> It would make more sense to introduce a new script opcode that pushes the current block height onto the operand stack. Then you could implement arbitrary logic about which blocks the transaction can be valid in. This would require that the client revalidate all transactions in its mempool (really, only those making use of this opcode) whenever the chain tip changes.

I have to say I like this idea, this would allow someone to prove they can't spend funds before a given date, and vice versa, prove that the funds can't ever be spent after a given date (and this is provably prunable, isn't it?). Of course, there are some risks associated with that, but nobody is forced to use it.

> flooding the network with unrelated high fee transactions
> in order to push a transaction out to where it can never be mined at
> all.

This becomes increasingly expensive as the deadline is further away, so not very hard to mitigate.
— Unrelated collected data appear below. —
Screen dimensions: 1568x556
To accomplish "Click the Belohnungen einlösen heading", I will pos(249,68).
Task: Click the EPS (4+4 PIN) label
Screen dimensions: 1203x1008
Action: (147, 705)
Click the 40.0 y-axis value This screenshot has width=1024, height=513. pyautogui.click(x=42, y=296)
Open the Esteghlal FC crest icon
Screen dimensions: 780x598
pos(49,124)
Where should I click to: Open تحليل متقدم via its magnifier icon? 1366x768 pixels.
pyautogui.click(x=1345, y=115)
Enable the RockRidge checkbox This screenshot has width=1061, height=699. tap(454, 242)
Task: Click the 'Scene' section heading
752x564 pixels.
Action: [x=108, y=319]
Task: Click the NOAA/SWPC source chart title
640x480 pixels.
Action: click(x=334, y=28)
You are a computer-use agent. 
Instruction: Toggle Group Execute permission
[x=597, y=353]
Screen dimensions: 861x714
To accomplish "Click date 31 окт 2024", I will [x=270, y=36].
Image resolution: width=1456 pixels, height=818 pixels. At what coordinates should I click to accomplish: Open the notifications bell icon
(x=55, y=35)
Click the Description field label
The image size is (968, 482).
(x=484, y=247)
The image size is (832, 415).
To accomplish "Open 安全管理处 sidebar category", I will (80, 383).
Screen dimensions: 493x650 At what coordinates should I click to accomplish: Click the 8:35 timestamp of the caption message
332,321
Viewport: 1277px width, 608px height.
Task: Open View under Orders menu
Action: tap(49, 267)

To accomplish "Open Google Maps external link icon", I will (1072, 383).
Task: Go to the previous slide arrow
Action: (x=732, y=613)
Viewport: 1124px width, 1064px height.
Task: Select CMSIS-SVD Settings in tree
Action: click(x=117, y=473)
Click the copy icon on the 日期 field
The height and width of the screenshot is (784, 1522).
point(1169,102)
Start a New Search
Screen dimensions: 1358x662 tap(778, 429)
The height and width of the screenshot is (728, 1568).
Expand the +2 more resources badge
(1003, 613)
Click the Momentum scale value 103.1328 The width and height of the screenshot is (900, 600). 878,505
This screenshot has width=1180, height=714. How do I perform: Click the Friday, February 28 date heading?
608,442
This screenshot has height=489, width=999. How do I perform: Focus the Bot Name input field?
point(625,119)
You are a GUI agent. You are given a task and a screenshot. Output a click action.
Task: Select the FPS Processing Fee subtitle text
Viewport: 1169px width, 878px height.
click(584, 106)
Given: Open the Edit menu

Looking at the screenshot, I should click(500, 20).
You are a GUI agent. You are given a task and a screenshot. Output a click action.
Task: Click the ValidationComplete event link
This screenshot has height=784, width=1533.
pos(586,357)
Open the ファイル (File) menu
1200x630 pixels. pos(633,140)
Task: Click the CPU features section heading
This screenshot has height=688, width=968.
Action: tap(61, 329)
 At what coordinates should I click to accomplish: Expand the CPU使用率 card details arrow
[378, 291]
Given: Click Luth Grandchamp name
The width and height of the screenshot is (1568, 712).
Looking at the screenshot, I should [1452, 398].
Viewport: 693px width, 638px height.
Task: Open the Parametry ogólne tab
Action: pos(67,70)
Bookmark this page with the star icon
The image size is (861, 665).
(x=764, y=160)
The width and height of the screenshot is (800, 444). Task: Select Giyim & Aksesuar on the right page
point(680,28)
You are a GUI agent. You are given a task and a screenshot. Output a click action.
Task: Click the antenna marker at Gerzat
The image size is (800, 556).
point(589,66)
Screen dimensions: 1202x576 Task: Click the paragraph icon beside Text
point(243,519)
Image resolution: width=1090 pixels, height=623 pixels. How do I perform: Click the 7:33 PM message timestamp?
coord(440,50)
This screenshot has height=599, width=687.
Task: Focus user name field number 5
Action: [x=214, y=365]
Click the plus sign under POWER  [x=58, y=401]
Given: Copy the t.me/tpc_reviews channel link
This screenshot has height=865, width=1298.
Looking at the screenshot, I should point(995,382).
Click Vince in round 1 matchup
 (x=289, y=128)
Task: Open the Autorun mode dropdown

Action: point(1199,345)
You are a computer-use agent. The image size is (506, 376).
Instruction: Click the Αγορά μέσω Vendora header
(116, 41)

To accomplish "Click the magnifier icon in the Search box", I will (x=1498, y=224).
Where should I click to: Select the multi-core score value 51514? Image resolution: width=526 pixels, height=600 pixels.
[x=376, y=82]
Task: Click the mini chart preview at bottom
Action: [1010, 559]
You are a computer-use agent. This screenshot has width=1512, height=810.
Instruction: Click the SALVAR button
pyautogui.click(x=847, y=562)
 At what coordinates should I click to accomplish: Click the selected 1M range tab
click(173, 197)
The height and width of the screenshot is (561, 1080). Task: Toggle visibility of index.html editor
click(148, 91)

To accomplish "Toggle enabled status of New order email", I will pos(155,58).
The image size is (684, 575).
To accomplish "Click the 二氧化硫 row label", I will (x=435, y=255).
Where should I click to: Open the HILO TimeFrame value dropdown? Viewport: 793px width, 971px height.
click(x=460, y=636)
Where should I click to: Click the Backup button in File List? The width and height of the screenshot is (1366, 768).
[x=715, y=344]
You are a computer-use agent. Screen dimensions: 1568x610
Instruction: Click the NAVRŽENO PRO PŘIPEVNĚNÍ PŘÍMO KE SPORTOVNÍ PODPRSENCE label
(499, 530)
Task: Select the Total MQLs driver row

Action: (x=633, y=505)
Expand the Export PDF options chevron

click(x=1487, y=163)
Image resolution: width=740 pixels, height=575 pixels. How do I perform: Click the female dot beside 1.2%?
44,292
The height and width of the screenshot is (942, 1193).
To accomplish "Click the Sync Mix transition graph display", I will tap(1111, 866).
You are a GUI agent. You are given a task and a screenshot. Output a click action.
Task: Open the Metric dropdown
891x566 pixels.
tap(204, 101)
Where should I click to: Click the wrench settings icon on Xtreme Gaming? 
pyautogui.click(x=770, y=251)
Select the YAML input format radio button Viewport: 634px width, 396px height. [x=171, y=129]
On Sat, Aug 2, 2014 at 1:36 AM, Tom Harding <tomh@thinlink.com> wrote:
On 7/31/2014 5:58 PM, Kaz Wesley wrote:
> 1. start setting nLockTime to the current height by default in newly
> created transactions (or slightly below the current height, for
> reorg-friendliness)

Reorg-frendliness is the opposite of the rationale behind #2340, which
proposes setting nLockTime at current-height + 1 to prevent
"fee-sniping" reorgs...


> 2. once users have had some time to upgrade to clients that set
> nLockTime, start discouraging transactions without nLockTime --
> possibly with a slightly higher fee required for relay
> 3. start rate-limiting relay of transactions without an nLockTime
> (maybe this alone could be used to achieve [2])
> 4. add a new IsStandard rule rejecting transactions with an nLockTime
> more than N blocks behind the current tip (for some fixed value N, to
> be determined)
>

One way to proceed is implement #3753 (mempool janitor) in such a way
that transactions with nLockTime are allowed to live a bit longer in the
mempool (say 500 blocks) than those without (72 hours).  In other words,
as a first step, just actually start expiring things from the mempool in
bitcoin core, and leave any relay fee adjustments or rate limiting for
later.  The isStandard change would be a good complement to #3753, to
avoid relaying a tx that will soon expire by the nLockTime rule anyway.